» **Task description**: Reproduce the data shown below exactly.

» **Saved data entries**:
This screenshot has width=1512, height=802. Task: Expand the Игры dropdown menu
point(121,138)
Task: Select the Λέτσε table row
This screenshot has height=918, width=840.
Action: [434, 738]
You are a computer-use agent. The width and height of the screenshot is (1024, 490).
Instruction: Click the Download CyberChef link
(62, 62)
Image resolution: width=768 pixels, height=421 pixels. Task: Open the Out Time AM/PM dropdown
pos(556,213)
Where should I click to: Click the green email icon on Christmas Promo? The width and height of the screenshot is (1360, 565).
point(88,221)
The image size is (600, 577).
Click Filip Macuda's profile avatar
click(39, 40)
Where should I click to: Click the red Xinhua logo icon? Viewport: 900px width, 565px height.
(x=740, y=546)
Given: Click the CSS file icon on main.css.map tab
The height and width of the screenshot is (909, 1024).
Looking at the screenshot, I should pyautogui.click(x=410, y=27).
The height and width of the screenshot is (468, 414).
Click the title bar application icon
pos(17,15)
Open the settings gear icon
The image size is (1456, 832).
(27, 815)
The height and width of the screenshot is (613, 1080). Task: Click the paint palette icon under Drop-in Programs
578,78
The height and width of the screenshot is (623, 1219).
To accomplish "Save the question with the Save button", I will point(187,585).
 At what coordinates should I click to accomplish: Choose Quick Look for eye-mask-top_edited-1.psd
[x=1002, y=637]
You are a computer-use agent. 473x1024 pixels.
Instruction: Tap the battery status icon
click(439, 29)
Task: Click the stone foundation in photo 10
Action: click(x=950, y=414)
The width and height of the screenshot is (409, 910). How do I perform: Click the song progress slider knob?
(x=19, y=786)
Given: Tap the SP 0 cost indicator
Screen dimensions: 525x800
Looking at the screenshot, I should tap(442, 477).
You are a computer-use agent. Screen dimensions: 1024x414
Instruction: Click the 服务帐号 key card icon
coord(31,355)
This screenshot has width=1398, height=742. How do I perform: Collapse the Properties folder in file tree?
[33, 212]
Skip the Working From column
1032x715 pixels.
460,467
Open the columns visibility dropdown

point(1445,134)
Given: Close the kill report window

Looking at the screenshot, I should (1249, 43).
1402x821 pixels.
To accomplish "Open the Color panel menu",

» **Exercise response**:
This screenshot has width=1512, height=802. Task: Expand the Игры dropdown menu
point(121,138)
Task: Select the Λέτσε table row
This screenshot has height=918, width=840.
Action: [434, 738]
You are a computer-use agent. The width and height of the screenshot is (1024, 490).
Instruction: Click the Download CyberChef link
(62, 62)
Image resolution: width=768 pixels, height=421 pixels. Task: Open the Out Time AM/PM dropdown
pos(556,213)
Where should I click to: Click the green email icon on Christmas Promo? The width and height of the screenshot is (1360, 565).
point(88,221)
The image size is (600, 577).
Click Filip Macuda's profile avatar
click(39, 40)
Where should I click to: Click the red Xinhua logo icon? Viewport: 900px width, 565px height.
(x=740, y=546)
Given: Click the CSS file icon on main.css.map tab
The height and width of the screenshot is (909, 1024).
Looking at the screenshot, I should pyautogui.click(x=410, y=27).
The height and width of the screenshot is (468, 414).
Click the title bar application icon
pos(17,15)
Open the settings gear icon
The image size is (1456, 832).
(27, 815)
The height and width of the screenshot is (613, 1080). Task: Click the paint palette icon under Drop-in Programs
578,78
The height and width of the screenshot is (623, 1219).
To accomplish "Save the question with the Save button", I will point(187,585).
 At what coordinates should I click to accomplish: Choose Quick Look for eye-mask-top_edited-1.psd
[x=1002, y=637]
You are a computer-use agent. 473x1024 pixels.
Instruction: Tap the battery status icon
click(439, 29)
Task: Click the stone foundation in photo 10
Action: click(x=950, y=414)
The width and height of the screenshot is (409, 910). How do I perform: Click the song progress slider knob?
(x=19, y=786)
Given: Tap the SP 0 cost indicator
Screen dimensions: 525x800
Looking at the screenshot, I should tap(442, 477).
You are a computer-use agent. Screen dimensions: 1024x414
Instruction: Click the 服务帐号 key card icon
coord(31,355)
This screenshot has width=1398, height=742. How do I perform: Collapse the Properties folder in file tree?
[33, 212]
Skip the Working From column
1032x715 pixels.
460,467
Open the columns visibility dropdown

point(1445,134)
Given: Close the kill report window

Looking at the screenshot, I should (1249, 43).
1402x821 pixels.
To accomplish "Open the Color panel menu",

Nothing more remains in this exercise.